Menthol inhibits 5-HT3 receptor-mediated currents

• Published in: The Journal of pharmacology and experimental therapeutics Vol. 347; no. 2; pp. 398 - 409
• Main Authors: Ashoor, Abrar, Nordman, Jacob C, Veltri, Daniel, Yang, Keun-Hang Susan, Shuba, Yaroslav, Al Kury, Lina, Sadek, Bassem, Howarth, Frank C, Shehu, Amarda, Kabbani, Nadine, Oz, Murat
• Format: Journal Article
• Language: English
• Published: United States 01.11.2013
• Subjects: Animals; Binding, Competitive; Dose-Response Relationship, Drug; Female; Humans; Imidazoles - pharmacology; Indoles - pharmacology; Membrane Potentials - drug effects; Menthol - pharmacology; Molecular Docking Simulation; Oocytes - metabolism; Patch-Clamp Techniques; Protein Binding; Radioligand Assay; Rats; Receptors, Serotonin, 5-HT3 - genetics; Receptors, Serotonin, 5-HT3 - metabolism; Serotonin 5-HT3 Receptor Antagonists - pharmacology; Transfection; Xenopus laevis
• ISSN: 1521-0103
• DOI: 10.1124/jpet.113.203976

The effects of alcohol monoterpene menthol, a major active ingredient of the peppermint plant, were tested on the function of human 5-hydroxytryptamine type 3 (5-HT3) receptors expressed in Xenopus laevis oocytes. 5-HT (1 μM)-evoked currents recorded by two-electrode voltage-clamp technique were reversibly inhibited by menthol in a concentration-dependent (IC50 = 163 μM) manner.
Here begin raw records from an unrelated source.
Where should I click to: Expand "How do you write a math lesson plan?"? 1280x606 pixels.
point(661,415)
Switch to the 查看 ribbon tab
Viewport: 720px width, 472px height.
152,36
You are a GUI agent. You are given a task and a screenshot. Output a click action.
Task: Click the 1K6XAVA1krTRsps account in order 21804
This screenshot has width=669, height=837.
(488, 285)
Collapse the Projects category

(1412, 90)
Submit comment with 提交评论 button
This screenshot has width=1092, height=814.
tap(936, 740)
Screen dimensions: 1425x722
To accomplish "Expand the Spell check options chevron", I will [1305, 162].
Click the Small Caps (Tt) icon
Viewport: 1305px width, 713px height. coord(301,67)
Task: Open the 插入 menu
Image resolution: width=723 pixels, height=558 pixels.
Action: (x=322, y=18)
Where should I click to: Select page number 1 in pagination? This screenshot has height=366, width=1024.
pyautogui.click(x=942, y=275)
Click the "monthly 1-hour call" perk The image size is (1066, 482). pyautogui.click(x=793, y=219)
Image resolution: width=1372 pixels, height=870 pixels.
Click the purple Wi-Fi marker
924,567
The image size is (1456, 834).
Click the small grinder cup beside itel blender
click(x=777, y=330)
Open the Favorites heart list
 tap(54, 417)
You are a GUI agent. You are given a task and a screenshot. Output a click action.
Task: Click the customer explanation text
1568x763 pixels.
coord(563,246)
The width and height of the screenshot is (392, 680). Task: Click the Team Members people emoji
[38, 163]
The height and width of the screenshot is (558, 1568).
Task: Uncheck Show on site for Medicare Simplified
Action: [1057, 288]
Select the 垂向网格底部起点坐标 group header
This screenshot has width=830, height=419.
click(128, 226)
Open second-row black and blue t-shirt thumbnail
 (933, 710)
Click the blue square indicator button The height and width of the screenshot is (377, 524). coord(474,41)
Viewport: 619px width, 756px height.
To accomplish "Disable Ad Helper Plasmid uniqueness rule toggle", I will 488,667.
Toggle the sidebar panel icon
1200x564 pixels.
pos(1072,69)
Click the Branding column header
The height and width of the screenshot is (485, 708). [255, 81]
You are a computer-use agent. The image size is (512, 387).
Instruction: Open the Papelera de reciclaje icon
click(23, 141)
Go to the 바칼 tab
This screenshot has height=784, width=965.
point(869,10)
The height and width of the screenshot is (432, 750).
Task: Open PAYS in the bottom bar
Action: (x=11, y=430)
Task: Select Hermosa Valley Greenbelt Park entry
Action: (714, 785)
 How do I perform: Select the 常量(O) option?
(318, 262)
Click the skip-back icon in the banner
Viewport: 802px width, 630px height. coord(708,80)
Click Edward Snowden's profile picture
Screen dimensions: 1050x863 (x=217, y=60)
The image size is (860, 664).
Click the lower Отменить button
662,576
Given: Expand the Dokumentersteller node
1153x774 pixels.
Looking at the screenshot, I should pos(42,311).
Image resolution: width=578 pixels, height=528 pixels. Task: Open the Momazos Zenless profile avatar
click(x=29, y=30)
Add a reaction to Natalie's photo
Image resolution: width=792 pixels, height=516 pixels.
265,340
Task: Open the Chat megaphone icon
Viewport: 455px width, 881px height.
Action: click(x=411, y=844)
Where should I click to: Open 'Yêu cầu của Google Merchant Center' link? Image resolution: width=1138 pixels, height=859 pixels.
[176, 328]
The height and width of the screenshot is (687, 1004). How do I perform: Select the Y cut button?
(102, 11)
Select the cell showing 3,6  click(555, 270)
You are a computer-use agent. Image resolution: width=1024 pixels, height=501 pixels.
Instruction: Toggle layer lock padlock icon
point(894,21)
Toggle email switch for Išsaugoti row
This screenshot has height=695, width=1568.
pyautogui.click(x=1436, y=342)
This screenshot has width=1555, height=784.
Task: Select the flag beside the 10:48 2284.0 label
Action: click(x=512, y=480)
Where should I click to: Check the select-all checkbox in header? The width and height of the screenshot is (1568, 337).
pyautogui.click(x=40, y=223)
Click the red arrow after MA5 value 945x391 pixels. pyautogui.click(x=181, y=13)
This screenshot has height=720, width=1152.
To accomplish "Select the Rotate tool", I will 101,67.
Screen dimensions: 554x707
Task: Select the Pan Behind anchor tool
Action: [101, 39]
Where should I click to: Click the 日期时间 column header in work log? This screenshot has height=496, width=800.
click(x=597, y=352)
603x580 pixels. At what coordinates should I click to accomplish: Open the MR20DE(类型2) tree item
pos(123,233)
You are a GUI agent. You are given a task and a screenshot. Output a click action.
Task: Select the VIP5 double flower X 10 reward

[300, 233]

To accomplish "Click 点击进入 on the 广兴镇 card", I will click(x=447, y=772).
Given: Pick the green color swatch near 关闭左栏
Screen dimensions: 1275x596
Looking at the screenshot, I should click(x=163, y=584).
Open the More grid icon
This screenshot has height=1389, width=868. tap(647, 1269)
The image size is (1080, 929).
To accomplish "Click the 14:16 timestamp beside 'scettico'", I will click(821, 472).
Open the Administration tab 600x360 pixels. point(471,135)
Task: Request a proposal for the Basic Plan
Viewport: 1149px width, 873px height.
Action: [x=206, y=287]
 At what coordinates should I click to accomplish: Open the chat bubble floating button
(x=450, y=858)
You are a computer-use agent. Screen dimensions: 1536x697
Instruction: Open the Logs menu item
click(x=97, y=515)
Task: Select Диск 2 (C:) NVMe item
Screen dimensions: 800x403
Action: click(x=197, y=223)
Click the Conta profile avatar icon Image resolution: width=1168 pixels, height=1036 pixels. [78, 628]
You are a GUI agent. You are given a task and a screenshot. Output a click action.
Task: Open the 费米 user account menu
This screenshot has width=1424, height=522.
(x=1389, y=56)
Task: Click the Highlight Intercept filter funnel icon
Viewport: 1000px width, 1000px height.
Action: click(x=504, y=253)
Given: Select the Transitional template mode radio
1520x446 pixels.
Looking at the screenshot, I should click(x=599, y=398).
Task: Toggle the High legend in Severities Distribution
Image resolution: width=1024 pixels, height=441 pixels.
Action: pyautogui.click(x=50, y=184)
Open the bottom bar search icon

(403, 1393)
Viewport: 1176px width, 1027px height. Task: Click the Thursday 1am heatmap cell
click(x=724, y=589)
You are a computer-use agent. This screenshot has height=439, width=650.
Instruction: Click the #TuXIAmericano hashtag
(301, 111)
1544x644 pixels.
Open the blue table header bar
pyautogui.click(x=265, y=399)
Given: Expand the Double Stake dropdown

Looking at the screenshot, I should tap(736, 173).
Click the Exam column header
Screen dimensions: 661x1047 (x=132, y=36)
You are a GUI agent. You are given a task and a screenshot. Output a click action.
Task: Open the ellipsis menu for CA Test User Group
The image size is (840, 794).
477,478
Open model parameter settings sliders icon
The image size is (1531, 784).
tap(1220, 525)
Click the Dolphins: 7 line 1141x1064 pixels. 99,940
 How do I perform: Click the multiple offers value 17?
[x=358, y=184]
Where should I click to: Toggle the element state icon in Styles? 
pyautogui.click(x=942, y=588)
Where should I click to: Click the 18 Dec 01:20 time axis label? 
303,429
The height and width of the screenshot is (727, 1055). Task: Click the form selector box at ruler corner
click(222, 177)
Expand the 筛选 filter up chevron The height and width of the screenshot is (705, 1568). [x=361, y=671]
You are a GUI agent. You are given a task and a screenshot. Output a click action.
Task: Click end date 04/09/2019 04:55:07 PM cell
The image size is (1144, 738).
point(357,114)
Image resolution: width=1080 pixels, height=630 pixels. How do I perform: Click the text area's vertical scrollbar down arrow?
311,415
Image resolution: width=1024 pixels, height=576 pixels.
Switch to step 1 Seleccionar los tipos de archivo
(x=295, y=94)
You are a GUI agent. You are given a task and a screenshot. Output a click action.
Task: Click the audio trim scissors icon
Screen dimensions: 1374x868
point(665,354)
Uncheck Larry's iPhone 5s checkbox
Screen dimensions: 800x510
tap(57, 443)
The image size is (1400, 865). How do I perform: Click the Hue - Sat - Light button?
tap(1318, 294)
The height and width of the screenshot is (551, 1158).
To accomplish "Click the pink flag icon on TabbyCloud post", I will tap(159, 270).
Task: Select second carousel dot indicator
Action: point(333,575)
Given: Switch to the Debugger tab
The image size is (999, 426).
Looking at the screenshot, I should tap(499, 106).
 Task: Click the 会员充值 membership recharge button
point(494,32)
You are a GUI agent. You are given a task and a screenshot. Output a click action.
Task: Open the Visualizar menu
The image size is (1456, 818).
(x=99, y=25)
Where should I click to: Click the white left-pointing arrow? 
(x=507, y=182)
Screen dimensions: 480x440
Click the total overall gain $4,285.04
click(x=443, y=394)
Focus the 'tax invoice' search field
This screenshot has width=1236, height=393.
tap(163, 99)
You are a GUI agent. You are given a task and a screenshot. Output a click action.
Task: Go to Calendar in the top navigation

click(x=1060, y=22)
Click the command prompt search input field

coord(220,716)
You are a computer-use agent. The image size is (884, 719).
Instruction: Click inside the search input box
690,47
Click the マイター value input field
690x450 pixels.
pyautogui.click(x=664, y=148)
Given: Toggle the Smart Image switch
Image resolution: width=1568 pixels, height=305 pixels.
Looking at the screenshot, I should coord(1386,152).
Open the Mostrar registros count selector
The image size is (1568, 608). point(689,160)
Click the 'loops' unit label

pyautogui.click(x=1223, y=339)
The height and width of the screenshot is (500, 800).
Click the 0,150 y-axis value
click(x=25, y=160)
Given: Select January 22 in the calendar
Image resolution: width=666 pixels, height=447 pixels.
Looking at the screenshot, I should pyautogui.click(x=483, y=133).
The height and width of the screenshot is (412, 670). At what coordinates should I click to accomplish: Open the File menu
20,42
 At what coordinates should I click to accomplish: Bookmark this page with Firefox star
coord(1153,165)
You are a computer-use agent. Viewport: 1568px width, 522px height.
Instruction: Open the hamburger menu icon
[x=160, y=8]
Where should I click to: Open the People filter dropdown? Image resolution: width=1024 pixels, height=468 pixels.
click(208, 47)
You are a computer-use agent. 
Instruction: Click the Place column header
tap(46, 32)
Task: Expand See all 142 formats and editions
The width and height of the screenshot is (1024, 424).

The effects of menthol developed gradually, reaching a steady-state level within 10-15 minutes and did not involve G-proteins, since GTPγS activity remained unaltered and the effect of menthol was not sensitive to pertussis toxin pretreatment. The actions of menthol were not stereoselective as (-), (+), and racemic menthol inhibited 5-HT3 receptor-mediated currents to the same extent. Menthol inhibition was not altered by intracellular 1,2-bis(o-aminophenoxy)ethane-N,N,N',N'-tetraacetic acid injections and transmembrane potential changes. The maximum inhibition observed for menthol was not reversed by increasing concentrations of 5-HT. Furthermore, specific binding of the 5-HT3 antagonist [(3)H]GR65630 was not altered in the presence of menthol (up to 1 mM), indicating that menthol acts as a noncompetitive antagonist of the 5-HT3 receptor. Finally, 5-HT3 receptor-mediated currents in acutely dissociated nodose ganglion neurons were also inhibited by menthol (100 μM). These data demonstrate that menthol, at pharmacologically relevant concentrations, is an allosteric inhibitor of 5-HT3 receptors.